Chondroitin is naturally present in cartilage and connective tissue and is involved in the attraction of fluid that lubricates the joints. Like glucosamine, chondroitin is a building block of proteoglycans (one of the main structural components of cartilage).

Oral administration of chondroitin also prompts a significant increase in hyaluronic acid, a major component of synovial fluid which is the lubricating fluid in joints. Like glucosamine, chondroitin is a natural amino sugar already present in the body, but not always in sufficient quantity for joint health and repair. Chondroitin supplements are sourced from shark or animal cartilage.

Supplementary Supplements

One other supplement that nutritionists and rheumatologists agree can help ease arthritis pain and joint stiffness is cod liver oil. The omega-3 fatty acids in cod liver oil have recognised anti-inflammatory properties (the word arthritis comes from the Greek arthro meaning ‘joint’ and itis meaning ‘inflammation’) that bring relief from OA by easing pain and improving mobility. Additionally, research from Cardiff University ( ref,…………) has shown that regular intake on fish and/or cod liver oil can halt, even reverse, cartilage degradation.

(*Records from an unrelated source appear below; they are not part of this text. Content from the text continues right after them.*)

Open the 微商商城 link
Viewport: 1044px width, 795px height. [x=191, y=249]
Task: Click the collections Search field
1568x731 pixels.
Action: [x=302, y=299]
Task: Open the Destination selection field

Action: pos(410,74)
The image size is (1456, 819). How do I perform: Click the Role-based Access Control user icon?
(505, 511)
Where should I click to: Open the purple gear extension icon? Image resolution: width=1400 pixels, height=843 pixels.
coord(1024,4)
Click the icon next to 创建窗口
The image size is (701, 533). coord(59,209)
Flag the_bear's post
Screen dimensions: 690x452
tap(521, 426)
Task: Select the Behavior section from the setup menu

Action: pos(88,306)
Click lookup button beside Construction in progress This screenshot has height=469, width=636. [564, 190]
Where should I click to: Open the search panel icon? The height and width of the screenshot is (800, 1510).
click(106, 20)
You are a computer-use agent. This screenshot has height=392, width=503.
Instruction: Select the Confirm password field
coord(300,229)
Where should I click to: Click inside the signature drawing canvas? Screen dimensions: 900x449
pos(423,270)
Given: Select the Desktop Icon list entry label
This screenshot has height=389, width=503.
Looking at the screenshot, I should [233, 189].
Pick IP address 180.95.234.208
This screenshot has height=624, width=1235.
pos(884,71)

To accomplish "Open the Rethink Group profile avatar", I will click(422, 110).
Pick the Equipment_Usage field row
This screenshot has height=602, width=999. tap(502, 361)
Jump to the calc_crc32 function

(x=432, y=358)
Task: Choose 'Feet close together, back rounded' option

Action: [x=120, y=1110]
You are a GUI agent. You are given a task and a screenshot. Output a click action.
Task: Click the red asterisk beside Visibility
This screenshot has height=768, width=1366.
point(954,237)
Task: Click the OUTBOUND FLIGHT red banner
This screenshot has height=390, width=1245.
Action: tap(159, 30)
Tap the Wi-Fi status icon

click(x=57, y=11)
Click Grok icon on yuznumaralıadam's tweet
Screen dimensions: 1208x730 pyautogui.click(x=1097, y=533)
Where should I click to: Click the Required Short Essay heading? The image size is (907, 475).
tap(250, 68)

Each of the three supplements: glucosamine, chondroitin and cod liver oil; has a different mode of action on joint health and repair but together they have a synergy that suggests superior patient benefits from taking all three. There are no known adverse interactions.

It has been estimated that osteoarthritis is the eighth leading cause of non-fatal burden in the world and accounts for 2.8% of total years of living with disability. (Business Briefing: European Pharmacotherapy 2003)

In the UK, patient support charity, Arthritis Care, estimates there are 8.5 million people living with osteoarthritis and predicts that this number will increase as the population ages. (OA Nation, April 2004)

Although this disease cannot be cured, medical science has made great strides in recent years and the outlook for sufferers is much improved. Surgical advances have made a major contribution with sophisticated knee and hip procedures scoring excellent success and pharmaceutical companies have researched a stream of drugs that physicians can now prescribe to alleviate symptoms.

However, this symptom relief has come at a price many people are unwilling to pay. The most frequently prescribed non-steroidal anti-inflammatory drugs (NSAIDs) can cause life-threatening gastrointestinal bleeding while the newer drugs, known as COX-2 inhibitors, have reduced this risk, they are the subject of ongoing controversy about adverse effects on the cardiovascular system.

Increasing numbers of people with osteoarthritis are turning to alternative therapies in a bid to slow the progression of the disease and to ease their painful joints.